= TASK DESCRIPTION =
An exact restatement of the records below is expected.

[Collected data entries]
|---|

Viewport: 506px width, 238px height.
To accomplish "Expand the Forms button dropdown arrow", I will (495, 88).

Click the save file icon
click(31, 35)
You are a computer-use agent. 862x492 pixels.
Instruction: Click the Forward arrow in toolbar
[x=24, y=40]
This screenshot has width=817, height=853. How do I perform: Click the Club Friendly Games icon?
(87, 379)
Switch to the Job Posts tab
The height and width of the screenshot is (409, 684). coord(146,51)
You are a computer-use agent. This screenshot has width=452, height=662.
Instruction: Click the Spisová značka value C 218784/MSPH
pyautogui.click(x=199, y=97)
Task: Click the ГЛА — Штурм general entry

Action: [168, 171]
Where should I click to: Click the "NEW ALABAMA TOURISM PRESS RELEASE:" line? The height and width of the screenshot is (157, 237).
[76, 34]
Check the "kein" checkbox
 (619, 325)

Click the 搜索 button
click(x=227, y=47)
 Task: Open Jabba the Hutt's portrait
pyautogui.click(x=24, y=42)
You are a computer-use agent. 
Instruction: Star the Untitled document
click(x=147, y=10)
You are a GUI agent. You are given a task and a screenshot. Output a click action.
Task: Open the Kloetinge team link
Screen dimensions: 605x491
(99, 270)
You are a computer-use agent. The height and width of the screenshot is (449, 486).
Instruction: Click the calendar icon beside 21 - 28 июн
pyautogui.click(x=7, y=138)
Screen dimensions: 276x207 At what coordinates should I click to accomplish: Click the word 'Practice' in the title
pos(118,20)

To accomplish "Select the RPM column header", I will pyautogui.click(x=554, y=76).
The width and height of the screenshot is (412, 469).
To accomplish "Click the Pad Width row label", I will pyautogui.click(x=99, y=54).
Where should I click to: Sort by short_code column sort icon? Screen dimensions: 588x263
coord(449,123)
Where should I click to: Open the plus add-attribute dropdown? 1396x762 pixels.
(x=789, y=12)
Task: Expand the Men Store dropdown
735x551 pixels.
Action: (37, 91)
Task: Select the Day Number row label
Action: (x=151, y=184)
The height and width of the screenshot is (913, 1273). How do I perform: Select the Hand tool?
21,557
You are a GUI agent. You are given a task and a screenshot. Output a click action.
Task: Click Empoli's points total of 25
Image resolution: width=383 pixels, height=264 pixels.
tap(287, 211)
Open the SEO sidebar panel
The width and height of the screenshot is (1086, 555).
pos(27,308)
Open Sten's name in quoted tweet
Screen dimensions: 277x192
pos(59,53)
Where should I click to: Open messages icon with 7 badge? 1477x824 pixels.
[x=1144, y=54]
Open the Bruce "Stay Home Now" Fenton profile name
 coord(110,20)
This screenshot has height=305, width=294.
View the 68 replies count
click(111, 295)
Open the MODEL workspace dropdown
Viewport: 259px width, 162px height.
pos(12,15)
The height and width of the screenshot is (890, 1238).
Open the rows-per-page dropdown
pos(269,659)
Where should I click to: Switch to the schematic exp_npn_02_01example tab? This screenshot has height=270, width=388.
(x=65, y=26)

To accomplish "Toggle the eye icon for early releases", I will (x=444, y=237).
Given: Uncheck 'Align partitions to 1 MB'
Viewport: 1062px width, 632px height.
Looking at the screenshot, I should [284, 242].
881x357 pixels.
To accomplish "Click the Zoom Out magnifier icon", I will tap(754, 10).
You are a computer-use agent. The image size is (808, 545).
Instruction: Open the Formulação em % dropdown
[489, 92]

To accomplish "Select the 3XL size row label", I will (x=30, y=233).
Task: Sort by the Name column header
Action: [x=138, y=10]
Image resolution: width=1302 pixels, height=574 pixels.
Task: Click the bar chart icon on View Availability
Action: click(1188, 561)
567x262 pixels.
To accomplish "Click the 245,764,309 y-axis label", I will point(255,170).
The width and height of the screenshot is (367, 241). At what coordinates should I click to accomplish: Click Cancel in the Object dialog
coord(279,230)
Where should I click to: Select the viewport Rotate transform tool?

|---|

= SOLUTION FOR THIS PROBLEM =
Viewport: 506px width, 238px height.
To accomplish "Expand the Forms button dropdown arrow", I will (495, 88).

Click the save file icon
click(31, 35)
You are a computer-use agent. 862x492 pixels.
Instruction: Click the Forward arrow in toolbar
[x=24, y=40]
This screenshot has width=817, height=853. How do I perform: Click the Club Friendly Games icon?
(87, 379)
Switch to the Job Posts tab
The height and width of the screenshot is (409, 684). coord(146,51)
You are a computer-use agent. This screenshot has width=452, height=662.
Instruction: Click the Spisová značka value C 218784/MSPH
pyautogui.click(x=199, y=97)
Task: Click the ГЛА — Штурм general entry

Action: [168, 171]
Where should I click to: Click the "NEW ALABAMA TOURISM PRESS RELEASE:" line? The height and width of the screenshot is (157, 237).
[76, 34]
Check the "kein" checkbox
 (619, 325)

Click the 搜索 button
click(x=227, y=47)
 Task: Open Jabba the Hutt's portrait
pyautogui.click(x=24, y=42)
You are a computer-use agent. 
Instruction: Star the Untitled document
click(x=147, y=10)
You are a GUI agent. You are given a task and a screenshot. Output a click action.
Task: Open the Kloetinge team link
Screen dimensions: 605x491
(99, 270)
You are a computer-use agent. The height and width of the screenshot is (449, 486).
Instruction: Click the calendar icon beside 21 - 28 июн
pyautogui.click(x=7, y=138)
Screen dimensions: 276x207 At what coordinates should I click to accomplish: Click the word 'Practice' in the title
pos(118,20)

To accomplish "Select the RPM column header", I will pyautogui.click(x=554, y=76).
The width and height of the screenshot is (412, 469).
To accomplish "Click the Pad Width row label", I will pyautogui.click(x=99, y=54).
Where should I click to: Sort by short_code column sort icon? Screen dimensions: 588x263
coord(449,123)
Where should I click to: Open the plus add-attribute dropdown? 1396x762 pixels.
(x=789, y=12)
Task: Expand the Men Store dropdown
735x551 pixels.
Action: (37, 91)
Task: Select the Day Number row label
Action: (x=151, y=184)
The height and width of the screenshot is (913, 1273). How do I perform: Select the Hand tool?
21,557
You are a GUI agent. You are given a task and a screenshot. Output a click action.
Task: Click Empoli's points total of 25
Image resolution: width=383 pixels, height=264 pixels.
tap(287, 211)
Open the SEO sidebar panel
The width and height of the screenshot is (1086, 555).
pos(27,308)
Open Sten's name in quoted tweet
Screen dimensions: 277x192
pos(59,53)
Where should I click to: Open messages icon with 7 badge? 1477x824 pixels.
[x=1144, y=54]
Open the Bruce "Stay Home Now" Fenton profile name
 coord(110,20)
This screenshot has height=305, width=294.
View the 68 replies count
click(111, 295)
Open the MODEL workspace dropdown
Viewport: 259px width, 162px height.
pos(12,15)
The height and width of the screenshot is (890, 1238).
Open the rows-per-page dropdown
pos(269,659)
Where should I click to: Switch to the schematic exp_npn_02_01example tab? This screenshot has height=270, width=388.
(x=65, y=26)

To accomplish "Toggle the eye icon for early releases", I will (x=444, y=237).
Given: Uncheck 'Align partitions to 1 MB'
Viewport: 1062px width, 632px height.
Looking at the screenshot, I should [284, 242].
881x357 pixels.
To accomplish "Click the Zoom Out magnifier icon", I will tap(754, 10).
You are a computer-use agent. The image size is (808, 545).
Instruction: Open the Formulação em % dropdown
[489, 92]

To accomplish "Select the 3XL size row label", I will (x=30, y=233).
Task: Sort by the Name column header
Action: [x=138, y=10]
Image resolution: width=1302 pixels, height=574 pixels.
Task: Click the bar chart icon on View Availability
Action: click(1188, 561)
567x262 pixels.
To accomplish "Click the 245,764,309 y-axis label", I will point(255,170).
The width and height of the screenshot is (367, 241). At what coordinates should I click to accomplish: Click Cancel in the Object dialog
coord(279,230)
Where should I click to: Select the viewport Rotate transform tool?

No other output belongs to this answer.